Le poids du tabou et de la stigmatisation
Pour ces patients comme Livy atteints de pathologies psychiques modérées à sévères et auxquels des médicaments sont souvent prescrits, c'est une espèce d'impasse pour peu qu'ils n'aient pas les moyens de payer un psychologue. D'autant plus qu'ils sont exclus du dispositif «Mon parcours psy» lancé en avril 2022. Celui-ci vise à permettre à des patients en souffrance psychique de bénéficier de huit séances de suivi psychologiques remboursées par la Sécurité sociale sur adressage d'un médecin.
Sans revenir sur les très nombreuses critiques adressées à ce dispositif, parlant d'«ubérisation» ou de «fast-food de la psychothérapie», et sur son échec relatif, il faut noter que ses critères d'inclusion des patients sont stricts. Seules les personnes présentant des symptômes «légers à modérés» peuvent y rentrer et toutes celles dont l'état justifie un avis auprès d'un psychiatre en sont exclues. Devraient-elles être intégrées dans ce dispositif bancal («maltraitant» pour reprendre le terme de Camille Mohoric Faedi)?
«Dans les recommandations de bonnes pratiques [...], c'est la psychothérapie qui est recommandée en première intention [...]. Or, ce sont les médicaments qui sont remboursés.»
Rien n'est moins sûr, car les psychologues partenaires sont rares et ne sont pas tous psychothérapeutes –ce qui réduit l'offre de soin. En outre, la limitation à huit séances rend le dispositif insuffisant pour des patients qui ont besoin d'un suivi au long cours. Comme le souligne Mickaël Worms-Ehrminger: «Que se passe t-il ensuite lorsque le nombre de consultations est atteint? Rien, on jette à nouveau les personnes dans le vide et la solitude face à la maladie.
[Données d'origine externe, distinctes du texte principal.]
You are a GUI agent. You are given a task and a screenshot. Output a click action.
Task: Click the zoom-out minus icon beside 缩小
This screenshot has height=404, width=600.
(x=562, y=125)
Si elles souhaitent poursuivre la psychothérapie, elles le peuvent à leurs frais. Aberrant. Si l'efficacité de la psychothérapie est reconnue dans le cadre d'un remboursement de quelques séances, pourquoi pas sur le long cours comme c'est le cas de la kinésithérapie? Les kinésithérapeutes ne déterminent-ils pas eux-mêmes le nombre de séances nécessaires?»
Pour sortir de l'impasse, un changement de paradigme serait nécessaire. «Il faudrait interroger la réponse toute médicamenteuse aux problèmes de santé mentale», insiste Aude Caria, psychologue et directrice de Psycom. «Dans les recommandations de bonnes pratiques, par exemple, pour la dépression ou les troubles anxieux, c'est la psychothérapie qui est recommandée en première intention, non les médicaments. Or, ce sont les médicaments qui sont remboursés.» Reste que selon elle, le poids du tabou et de la stigmatisation pèse encore sur les prises en charge en santé mentale, affectant par là même la place et l'expertise du psychothérapeute dans le parcours de soin.
Aujourd'hui, les initiatives se multiplient pour peser sur la balance et permettre une prise en charge conjointe Sécu-mutuelle de toutes les psychothérapies, quelle que soit leur durée et sans discriminations envers les patients. C'est notamment ce que fait le collectif #ManifestePsy en proposant la participation d'une caisse indépendante des soins psychiques, hors parcours CNAM, ainsi qu'une revalorisation et reconnaissance des soins effectués par les psychologues cliniciens par les mutuelles. De son côté, le mouvement Psychodon annonce lancer très prochainement une pétition nationale dont l'objectif est d'appeler les Français à s'engager en faveur de l'accès gratuit, remboursé et accessible pour tous à un psychologue ou psychiatre.